半導体集積回路分野における世界最高峰の国際会議「International Solid-State Circuits Conference(ISSCC 2025)」が2025年2月に米国カリフォルニア州サンフランシスコで開催された。
その基調講演にIntel Foundry Technology Development担当SVPのNavid Shahriari氏が「The AI Era Innovation Matrix(AI時代のイノベーションマトリックス)」と題して登壇した。元々はIntelのPat Gelsinger CEO(当時)が講演予定であったが、同氏は2024年12月にIntelを去ってしまったため、その代わりとしてShahriari氏が登壇した形である。Intelは現在、Intel 18Aプロセス(いわゆる1.8nmプロセス)の量産立ち上げに注力しているが、Shahriari氏はその責任者の立場にあり、同氏の講演内容からそんなIntel Foundryの現状と今後の取り組みを読み解いてみたい。
AIという名の大波が降りかかる
同氏は冒頭、世界的に有名な葛飾北斎の「富嶽三十六景 神奈川沖浪裏」の絵を示し、AIという大波が小舟に乗っている我々に降りかかろうとしていると述べた。
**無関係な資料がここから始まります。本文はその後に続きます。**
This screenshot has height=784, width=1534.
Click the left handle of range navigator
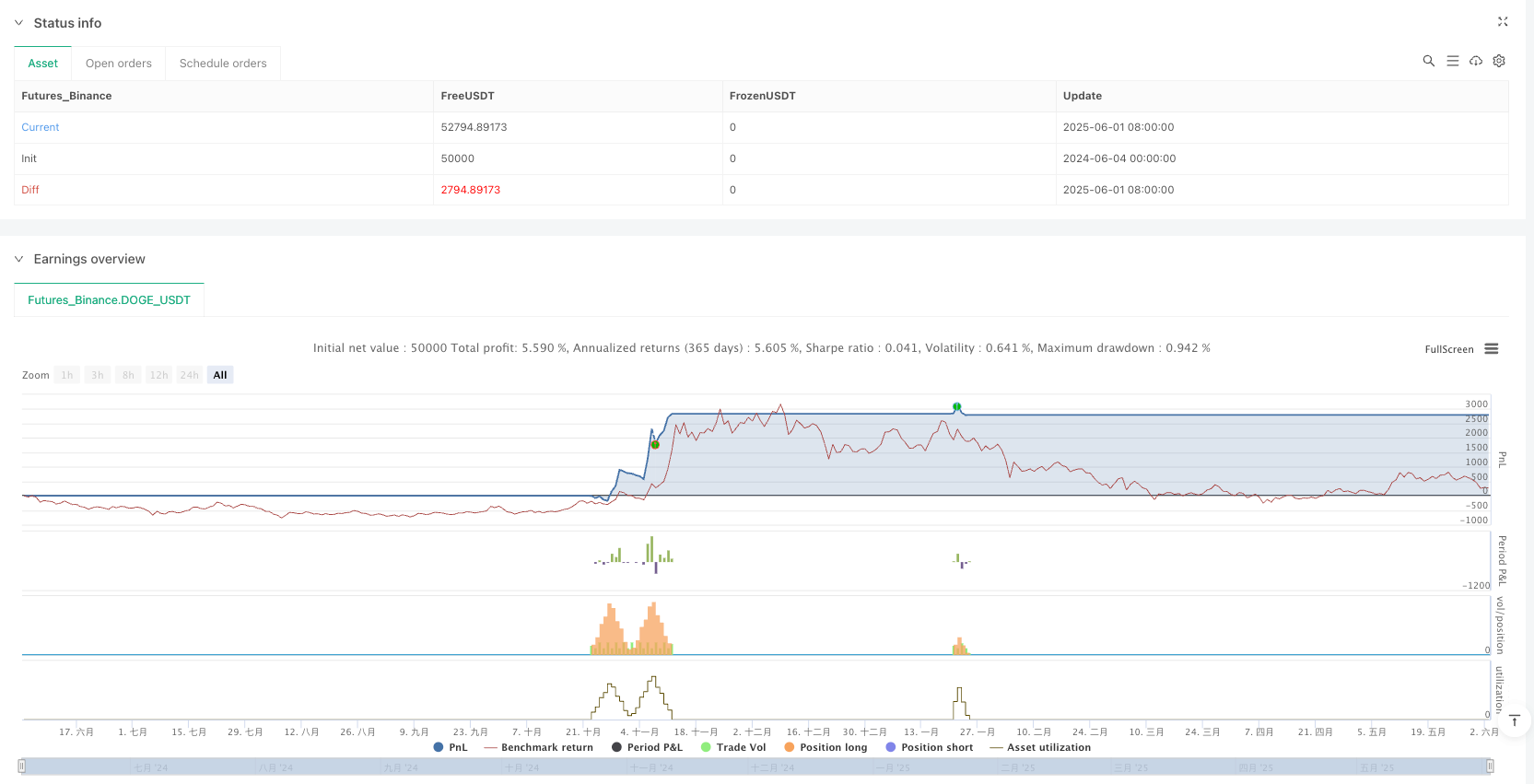pos(22,766)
インターネットの速度は10年前は5Mbps程度であったが、いまや数Gbpsへと高速化されており、ほんの10年ほどで速度が1000倍向上した。これに対して、トレーニングコンピュート(AIのトレーニングに必要な計算資源)の処理速度は10年で実に100万倍に増加しており、同氏はインターネットよりもはるかに大きな波がやってきたと表現する。
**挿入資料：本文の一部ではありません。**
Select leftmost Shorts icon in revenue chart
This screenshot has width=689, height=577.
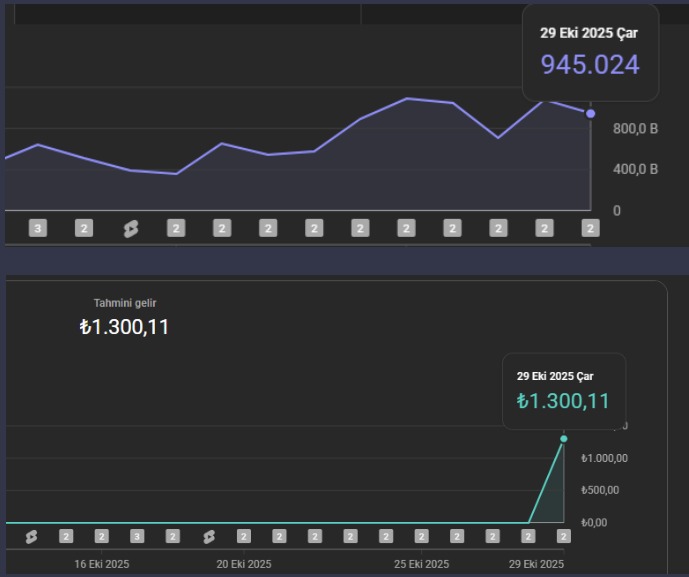tap(31, 537)
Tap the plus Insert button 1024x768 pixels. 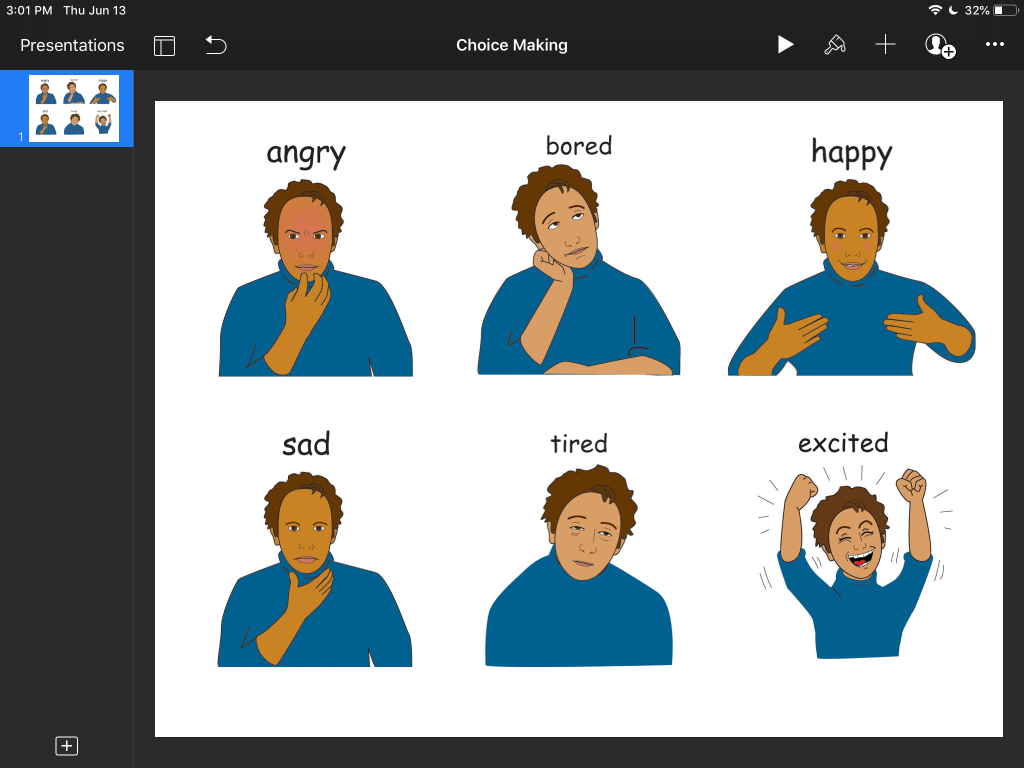click(x=885, y=45)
このようなAIの急成長に対応するため、半導体業界は総力を挙げて取り組む必要があり、そのためには、図4に示したマトリックスの各項目を協力して進歩させる必要があるとする。同氏はIntel FoundryのSVPとしてシリコンからパッケージングの範囲を進歩させる責任を負っており、講演の内容もこれらの分野が中心となった。
半導体の微細化はいまだに継続しており、それに伴いエネルギー効率や電気的性能も向上し続けている。Intelは20211年にFinFETを採用したが、Intel 18Aではより進化したリボンFET(一般にはGAAナノシートと呼ばれる)トランジスタを導入する変革を迎えることとなる。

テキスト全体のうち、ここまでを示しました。